地面にお腹を抱えて座り込む女の子を見た。

「だからって暴力ふるって良いわけないだろ!!」

「うるせえな。とにかく関係ねー奴は消えな!」

「邪魔すんな。クソガキ」

「はあ?ふざけんな!このクソホスト!」

「なんだと!?」

「おまえら女から金もらって生きてるくせに、その女を足蹴にするとかマジでクズなんだよ!!」

「舐めるなクソガキ!!」

一人がいきなりパンチをフルスイングしてきた。

左腕でガードしたまま、相手の顔面に掌底打ちを叩きこむ。

「グゲエッ!!」

鼻血を出してのけ反る相手の股間に蹴りを一発。

完全にダウンした。

「てめえっ!!」

もう一人が組み付いてきて私の両手を掴んだ。

瞬間、鼻っ面へ頭突き。

「ひぎゃあっ!!」

私の腕をつかんでいた手が離れる。

今度はこっちがふらつく相手をガードレールに突き飛ばした。

鈍い音と一緒に背中を強く打ちつけた男が崩れ落ちる。

「おととい来やがれってんだ!!」

動けなくなった男二人に言った。

「やるー!唯愛」

「キレがいいね♪」

女の子を助け起こしながら朋花と日向が言った。

「大丈夫?とりあえず移動しよっか」

他のメンバーを先に行かせて、私と朋花、日向はこの子を大通りまで送ることにした。

「大丈夫?痛くない?」

「うん…ありがとう」

歩きながら話す。

「ねえ?名前は?私は唯愛」

「私、朋花」

「日向ね。

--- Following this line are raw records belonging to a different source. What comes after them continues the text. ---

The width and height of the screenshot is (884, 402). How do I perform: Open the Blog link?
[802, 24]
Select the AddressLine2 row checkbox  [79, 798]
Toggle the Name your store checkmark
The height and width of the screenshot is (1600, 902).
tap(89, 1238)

よろしく!」

「みんな高二だよ」

「えっ?じゃあ、あたしも一緒だ」

「私は麻美」

「麻美はさっきの奴らとどういう関係?」

私が聞くと麻美は一瞬言い淀んだ。

「ちょっといい……?」

「ん?」

「あなた達って…その、顔広いのかなあ……?」

麻美に聞かれて三人顔を見合わせる。

「まあ……それなりに。なんで?」

「この街で友達が消えちゃって……そうしたら死んでたの」

「死んだ……?」

「先週ニュースになった東京湾で女子高生の遺体が発見されたっていうの……あれが私の友達」

「ええっ!!」

私と日向、朋花の三人は麻美の話を詳しく聞くことにした。